Deathstalker scorpions (Leiurus quinquestriatus)


----------



## AMJ087 (Aug 27, 2008)

Seems you like scorpians and tarantuals. haha


----------



## Andrew273 (Jan 25, 2008)

I adore my bugs. It's an addiction of sorts. I only started keeping them about a year ago.


----------



## Dumbo_Queen (Jul 20, 2008)

Wow and i thought i had a lot! How do you find the time?


----------



## Andrew273 (Jan 25, 2008)

By not having hobbies. I clean cages on my first day off each week and feed all the bugs on the second. Each night I have hours to play with everyone and feed. The only annoying part is feeding and watering every night.


----------



## Dumbo_Queen (Jul 20, 2008)

I know what you mean i used to have lots more than i have now, i have to down size as i din't have the time for them. It used to take me an hour to feed everything how long does it take you?


----------



## Andrew273 (Jan 25, 2008)

The bugs take me about an hour or so each week but I mist the tanks and clean out boluses and dead feeders (crickets, roaches, I used to feed mice to some but it made me cry). The verts take me about 30 minutes each night just to feed and water (most of that is cutting fruits and veggies primarily for the gliders but the others get a piece or two also). The dog and cat just get fed and watered whenever they run out.

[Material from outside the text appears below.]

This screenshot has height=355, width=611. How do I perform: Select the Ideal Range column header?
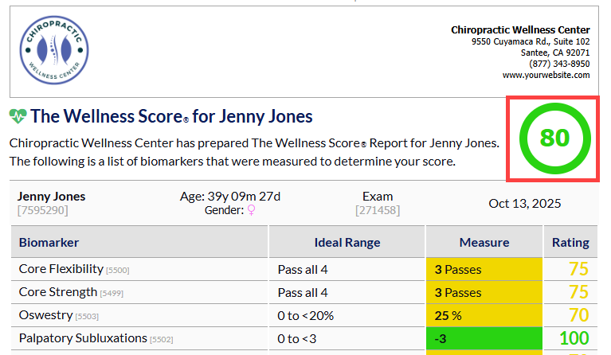click(x=347, y=242)
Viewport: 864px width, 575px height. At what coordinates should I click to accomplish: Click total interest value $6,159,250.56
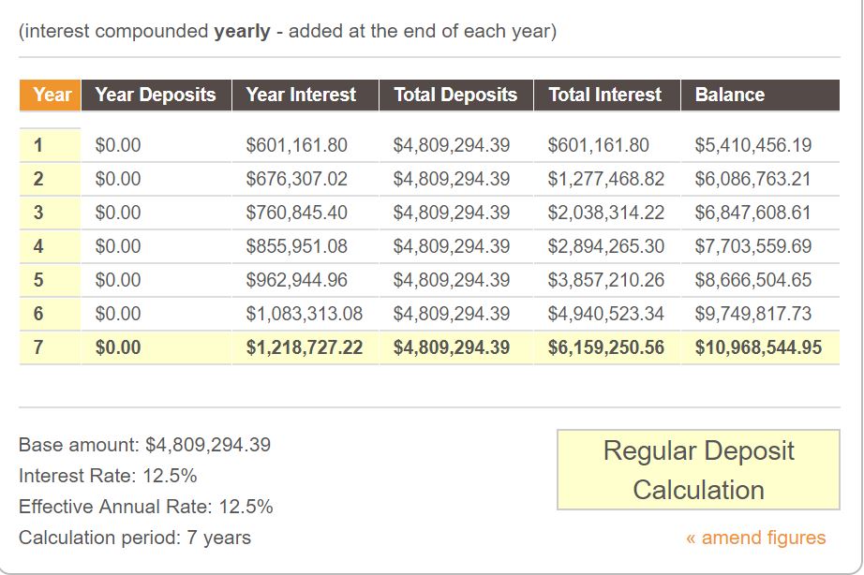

Cleaning is a whole other story. Between the 3 rat cages, the ferret cage, and the glider/guinea pig cage that takes me about 3-5 hours a week. The gliders and guinea pig share a 5 foot tall cage I built for about $80. The middle is a giant aspen branch I found outside in winter so most of the pests froze and died. So far the two share the habitat really well. The first night the gliders would sneak down and steal guinea pig food but now they just go down to steal his poop for some reason. They don't eat it but they leave it in their water and food. They also drop pieces of fruits and veggies all night so the guinea likes them.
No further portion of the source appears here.